**DESCRIPTION OF THE TASK:** Repeat only what runs from the line with "Image resolution: width=720" through the last line of the data below, both included, keeping every word as it is and leaving out the pictures.

Dataset records
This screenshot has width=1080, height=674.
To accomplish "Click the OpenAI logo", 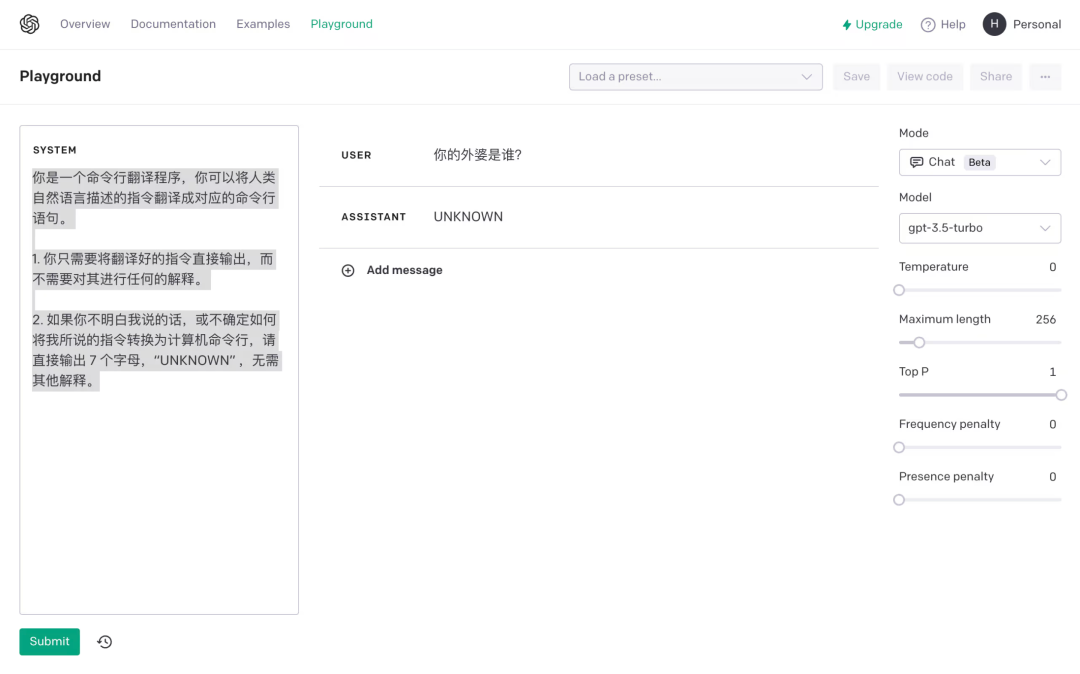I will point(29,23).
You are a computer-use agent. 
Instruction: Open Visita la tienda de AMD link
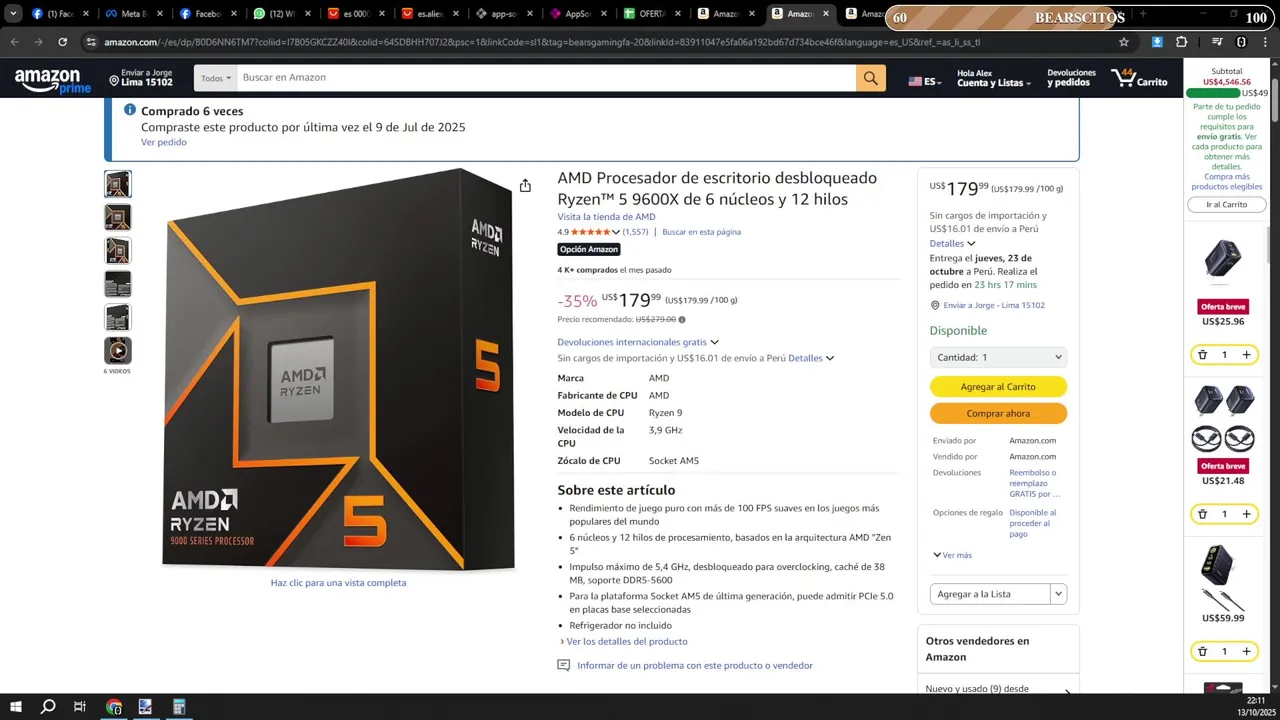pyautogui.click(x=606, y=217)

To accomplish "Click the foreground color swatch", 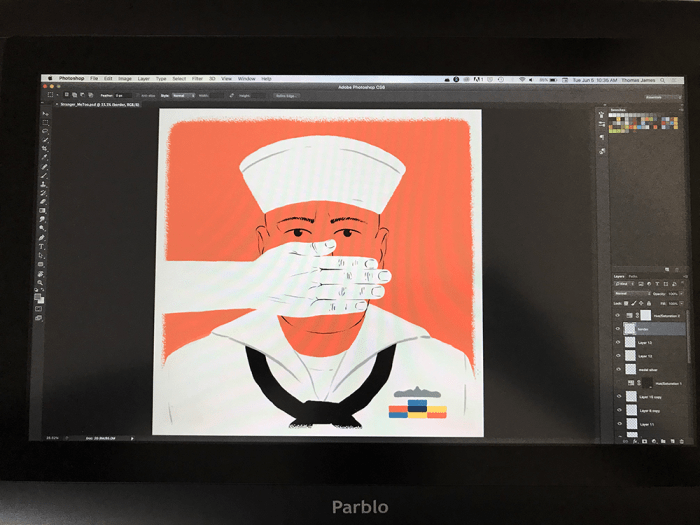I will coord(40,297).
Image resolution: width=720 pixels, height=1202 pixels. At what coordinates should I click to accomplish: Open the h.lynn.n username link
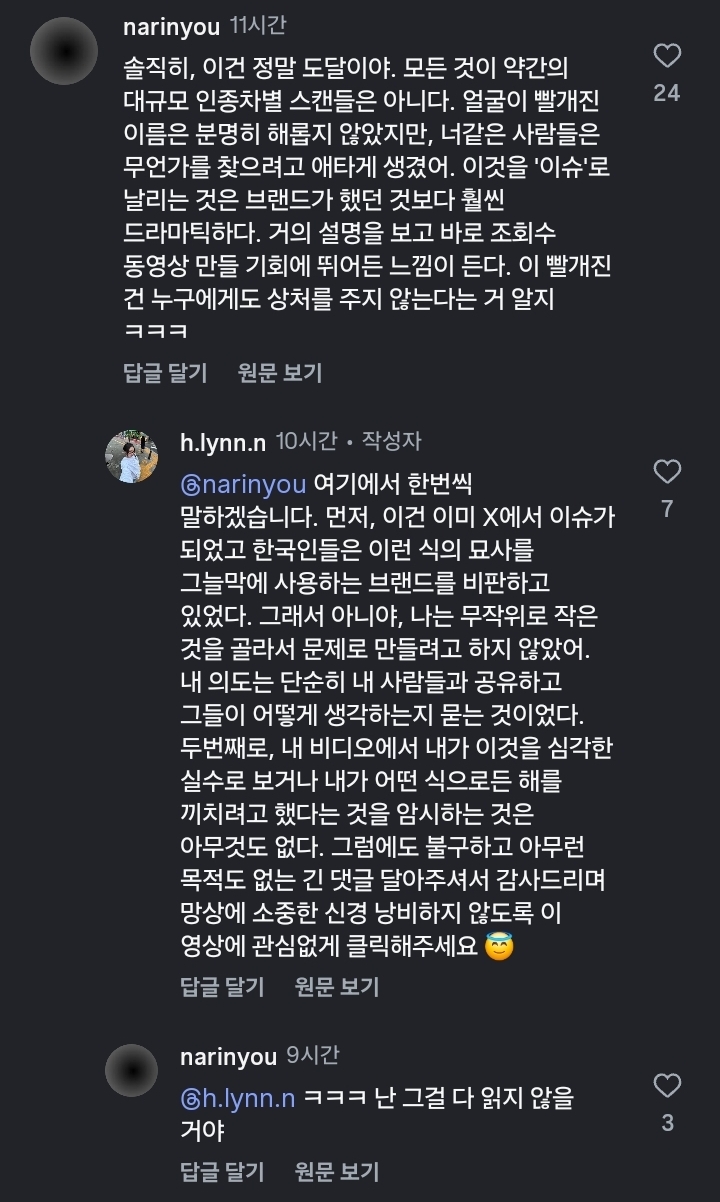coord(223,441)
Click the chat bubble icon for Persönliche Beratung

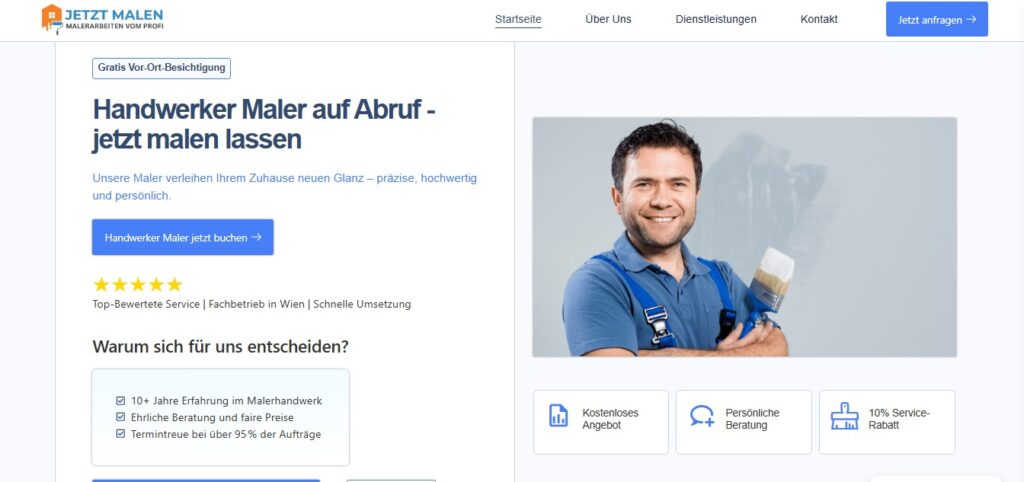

**TASK ANSWER:**
Image resolution: width=720 pixels, height=1202 pixels. At what coordinates should I click to accomplish: Open the h.lynn.n username link
coord(223,441)
Click the chat bubble icon for Persönliche Beratung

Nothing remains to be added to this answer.